作者: 白新岭    时间: 2012-1-5 07:34
标题: [原创]k生素数群的数量公式
最近在天山草先生的k家村之后,又出现了n阶m生素数。
这是k生素数的减法合成问题与加法合成相对应,2元的比较好研究,好分析;多元的就是多维的,可在低元,低维,低阶的基础上向外扩展,就像多元方程组有多到少解决问题的反运用,这时要把多元,多维,高阶的从低元,低维,低阶一步一步的向上扩,直到增到为止。这里有个问题需要解决和处理,要把k生素数看成一个整体,这样问题才能简化,才有可能解决问题。

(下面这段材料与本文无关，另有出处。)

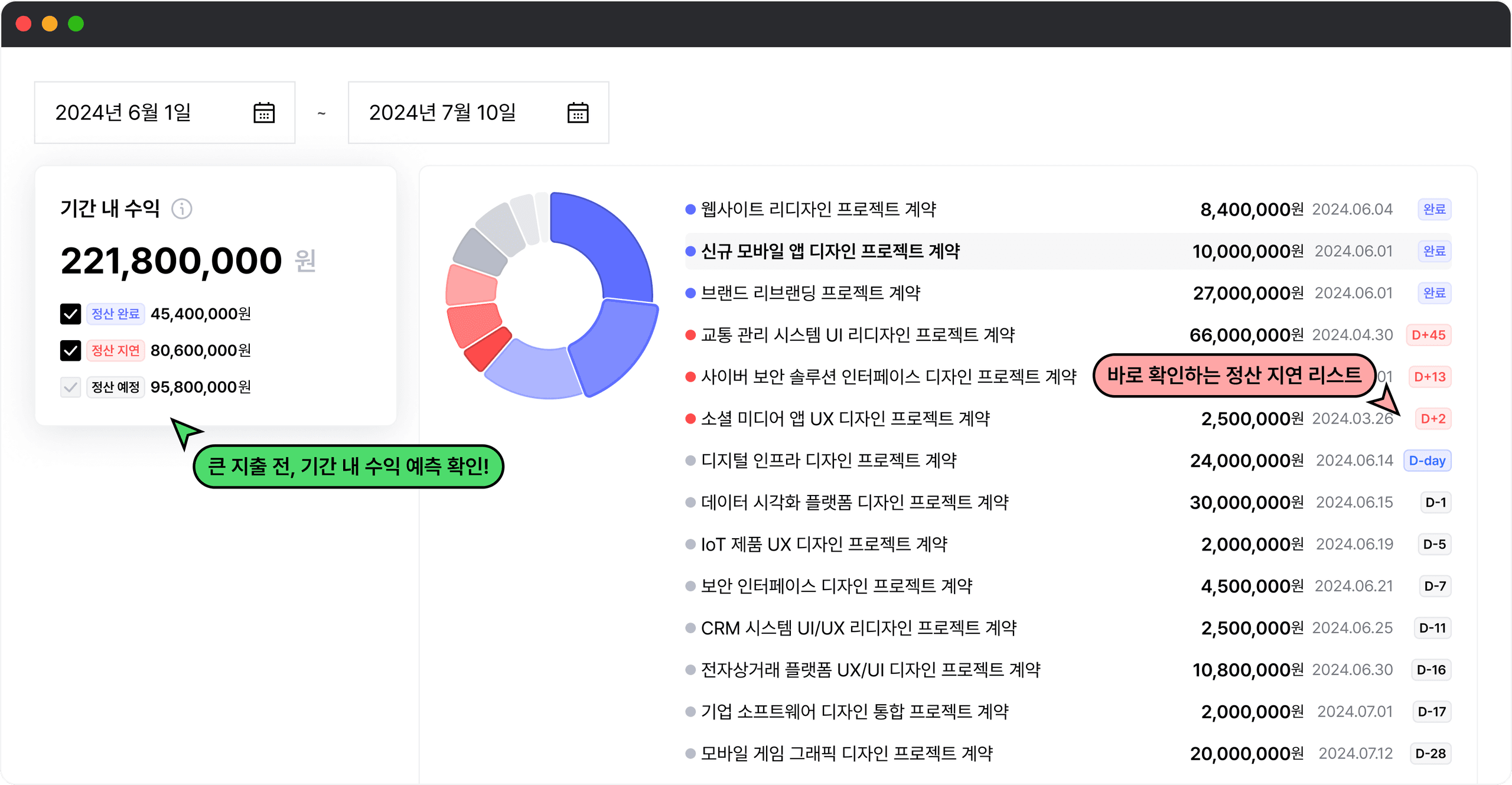Uncheck the 정산 완료 checkbox
This screenshot has height=785, width=1512.
70,314
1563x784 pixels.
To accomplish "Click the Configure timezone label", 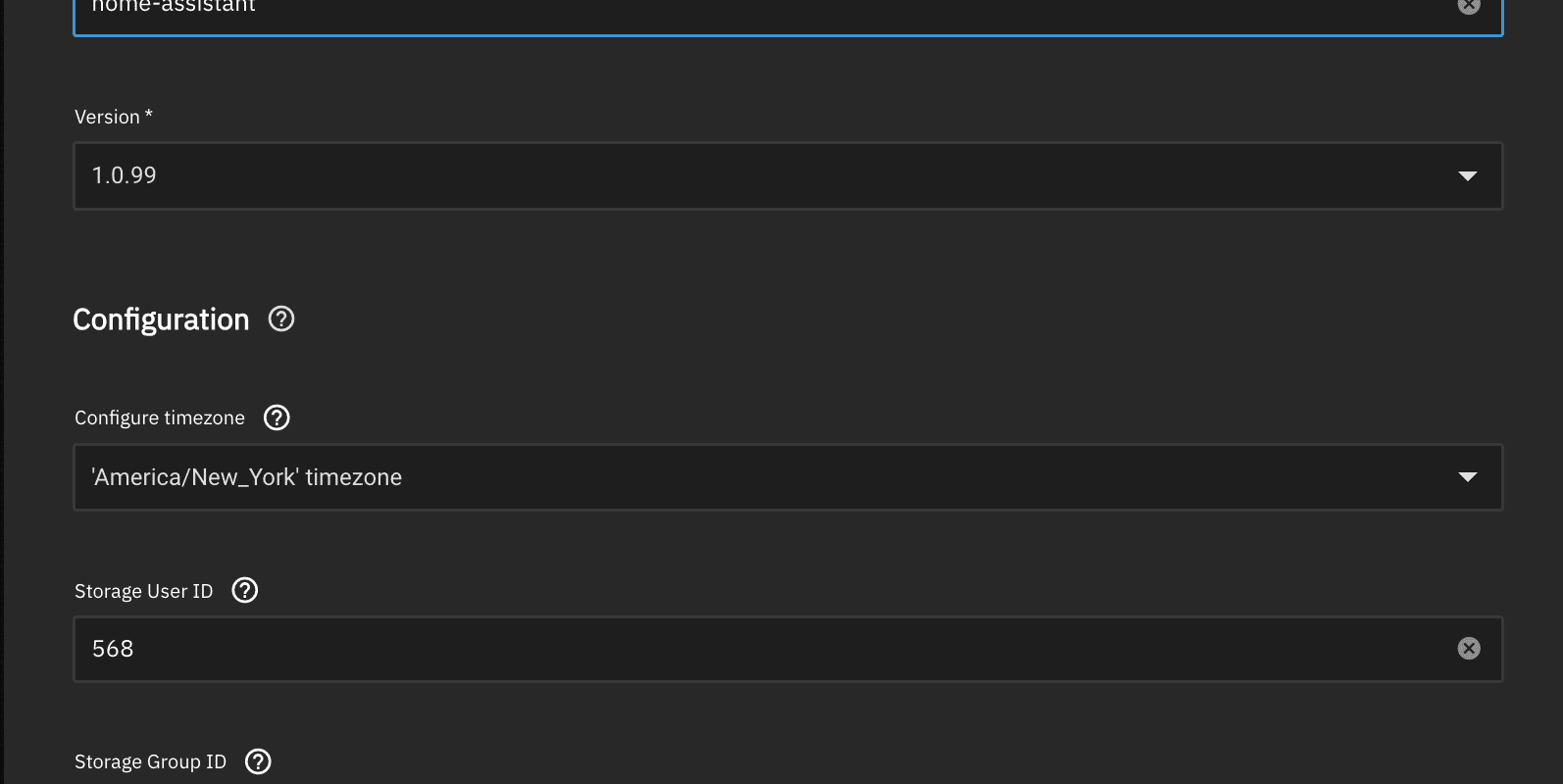I will [160, 417].
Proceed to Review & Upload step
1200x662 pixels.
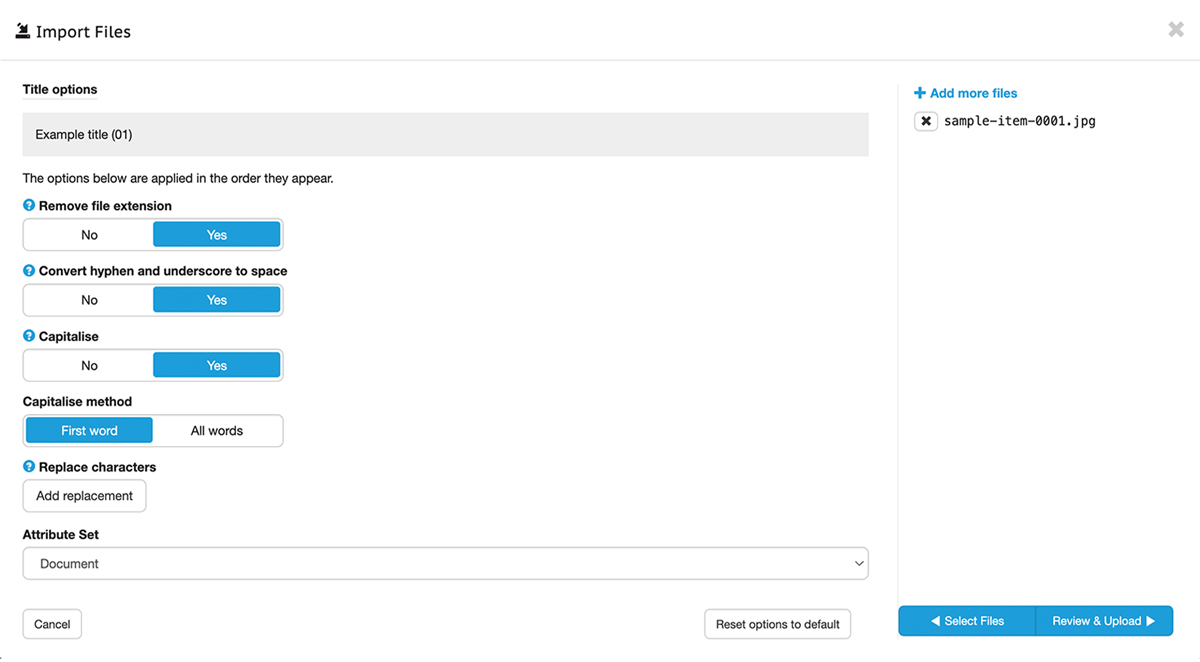click(x=1103, y=621)
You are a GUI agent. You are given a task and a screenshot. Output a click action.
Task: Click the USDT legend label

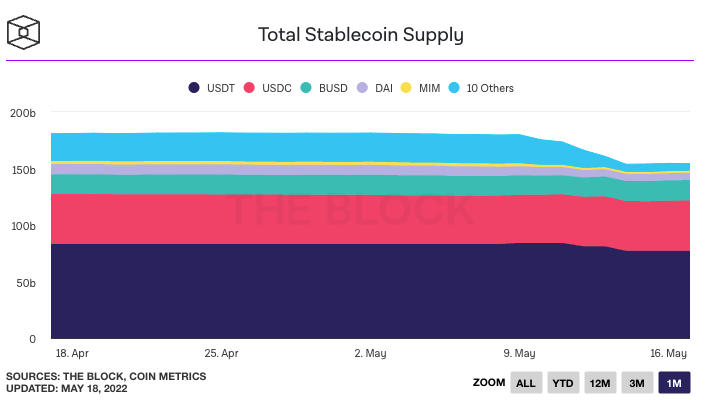click(x=221, y=88)
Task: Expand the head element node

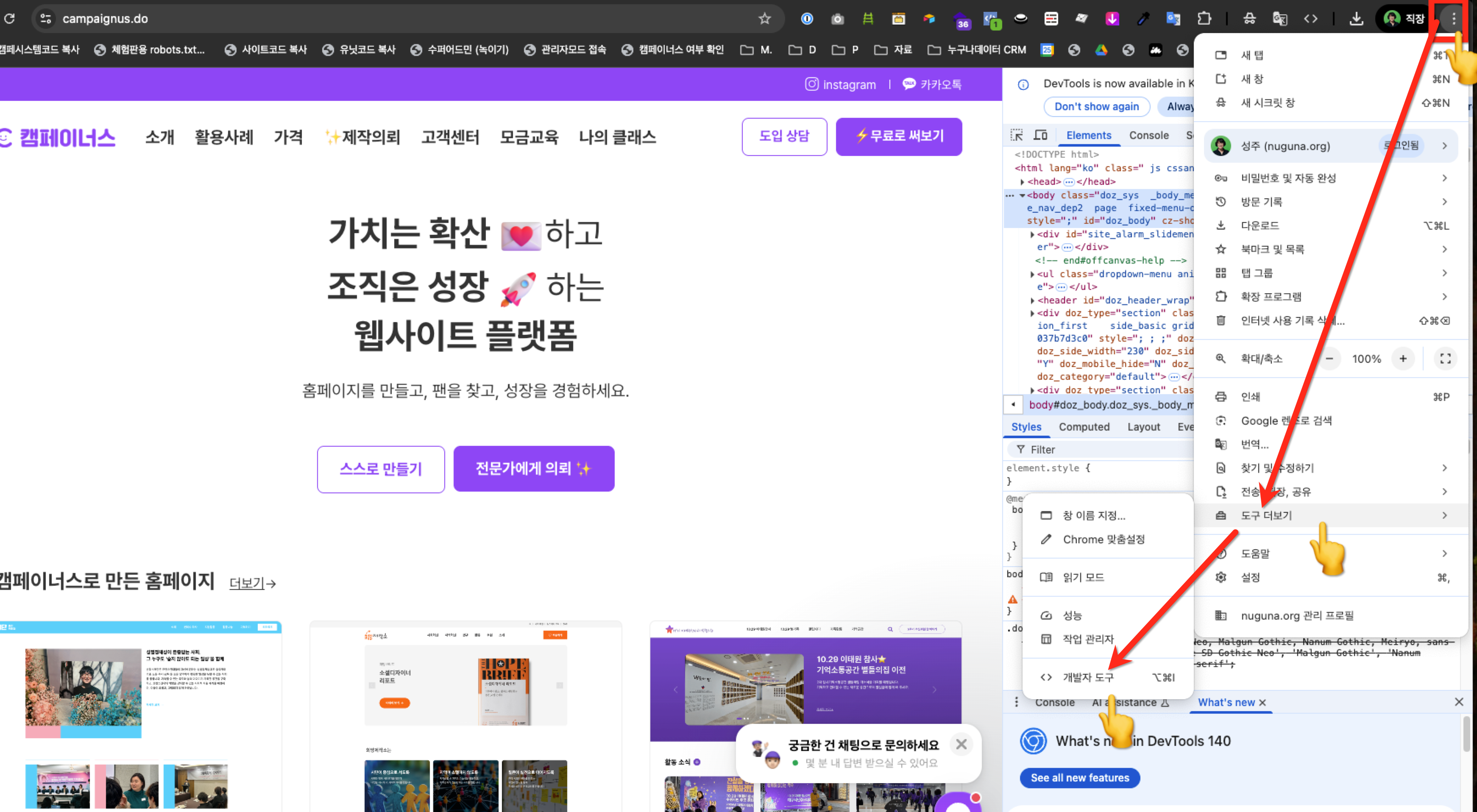Action: point(1022,182)

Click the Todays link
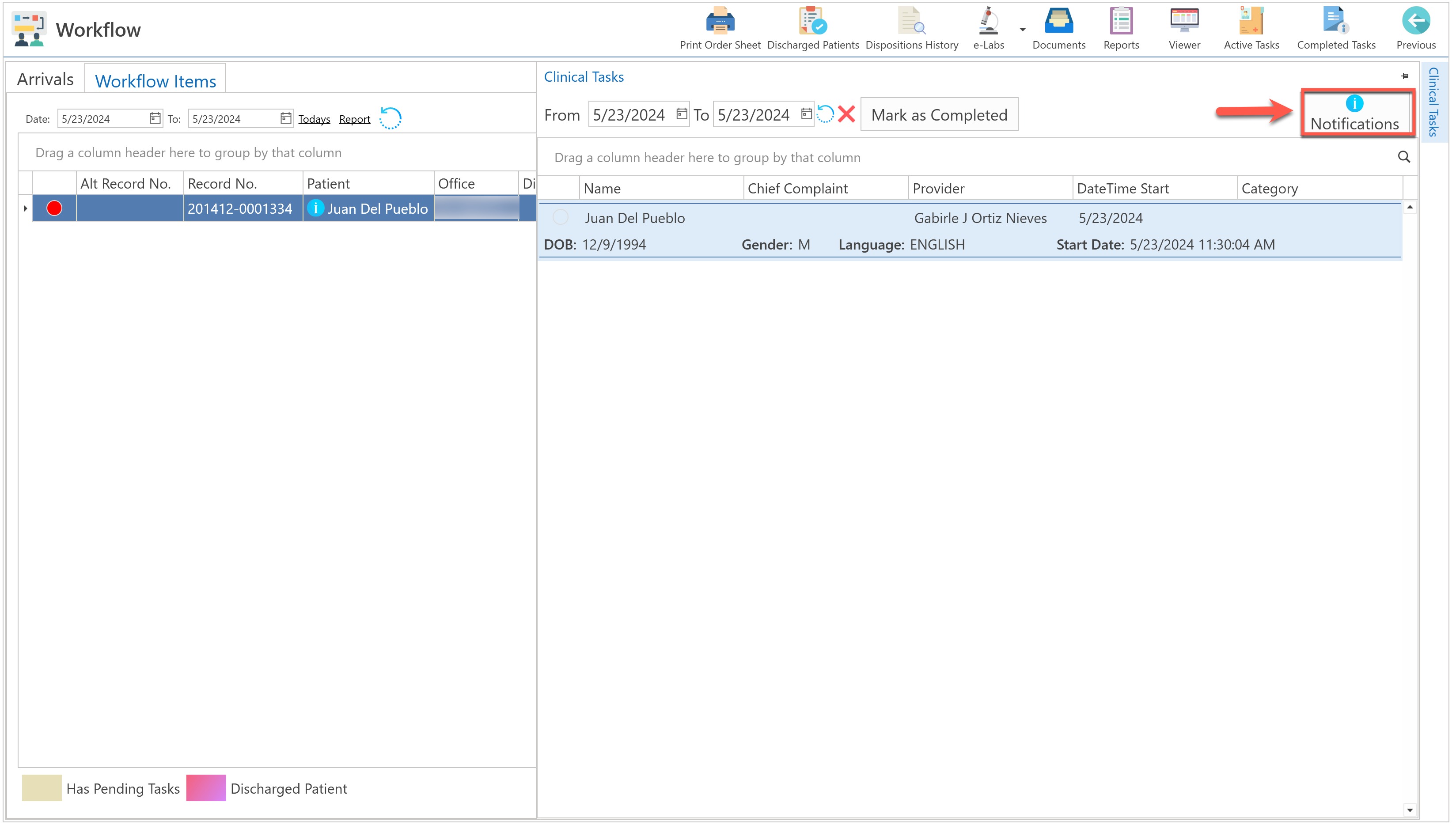coord(314,119)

作者: 白新岭    时间: 2012-1-5 07:37
标题: [原创]k生素数群的数量公式
上楼是自己早晨浏览n阶m生素数时偶然想到的。2012年1月5日早晨7.36分前。
作者: 白新岭    时间: 2012-2-27 11:47
标题: [原创]k生素数群的数量公式
好久不来了,从新看一看,或许有收获。
作者: 白新岭    时间: 2012-7-21 08:51
标题: [原创]k生素数群的数量公式
温故而知新,可以为师矣 。顶起
作者: 白新岭    时间: 2013-2-4 09:05
标题: [原创]k生素数群的数量公式
一年多了,没有时间,没有精力研究k生素数了,有喜爱素数的朋友可以继续去研究,去挖掘里边的奥秘,功夫没有白费的,会有回报。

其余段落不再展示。